De momento, la vegetación, las frutas y las verduras que comemos están impregnadas de fuerzas negativas. La Tierra es un gran cementerio regado con la sangre de los hombres e impregnado con sus crímenes. Los que trabajan los campos y los jardines lo hacen la mayoría de las veces sin amor, en un estado de rebelión interior: sus pensamientos y sus sentimientos entran en las simientes y envenenan la tierra y sus frutos. Un día, los humanos serán instruidos en el arte de cultivar la tierra de acuerdo con las reglas iniciáticas; las semillas absorberán entonces las fuerzas cósmicas de otra forma muy distinta, y los frutos comunicarán sus virtudes a aquéllos que los coman. Si los hombres están enfermos es porque, con su ignorancia, están creándose sin cesar unas condiciones de vida malsanas. Sin saberlo, comen cadáveres, caminan sobre cadáveres y duermen sobre cadáveres.

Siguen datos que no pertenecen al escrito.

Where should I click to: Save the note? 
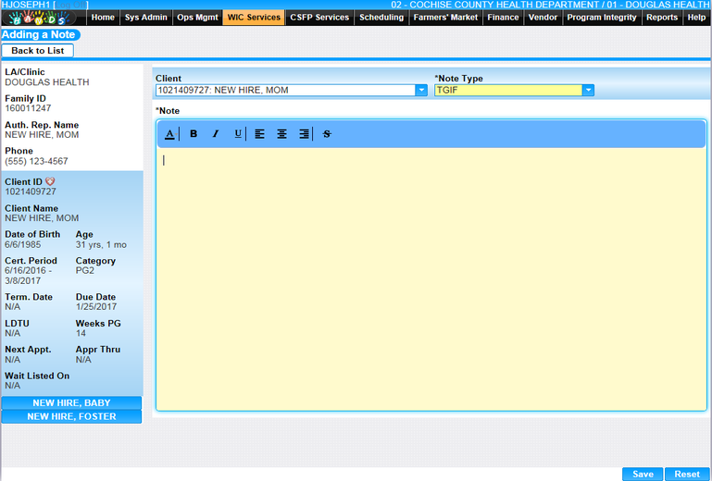pos(642,474)
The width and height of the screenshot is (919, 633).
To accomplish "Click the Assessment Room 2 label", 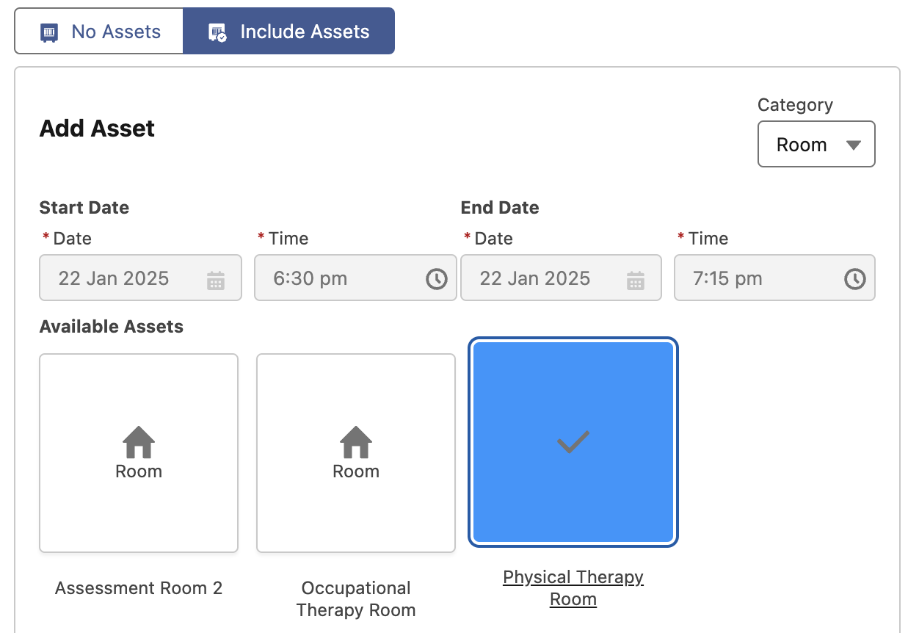I will click(x=139, y=588).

Gracias al sistema teocéntrico todo podrá ser restablecido en el mundo. Este sistema debe ser comprendido en el sentido más amplio del término, es decir, como una vida llena de amor, de justicia y de bondad. Para llevar una vida equilibrada, el discípulo debe girar en torno a Dios, servirle, cumplir su voluntad. Sólo podemos trabajar para el Señor instruyendo a los demás, conduciéndoles hacia la Fuente, dándoles ejemplo de amor, de bondad, de sacrificio, lo que corresponde al sistema biocéntrico. Pero, para poder hacer este trabajo, debemos ser fuertes, sanos, sólidos, resistentes, es decir, debemos desarrollarnos bien nosotros mismos, lo que corresponde al sistema egocéntrico. Ésta es, pues, la razón de ser de los dos sistemas, egocéntrico y biocéntrico: cuando se ponen al servicio del sistema teocéntrico, encuentran su justificación. El hombre se convierte entonces en un ser completo. Pero, si el hombre no está conectado en primer lugar con el sistema teocéntrico, la vida que lleva en contacto con los demás y su vida personal pierden completamente su sentido. Esto es lo que debéis comprender bien.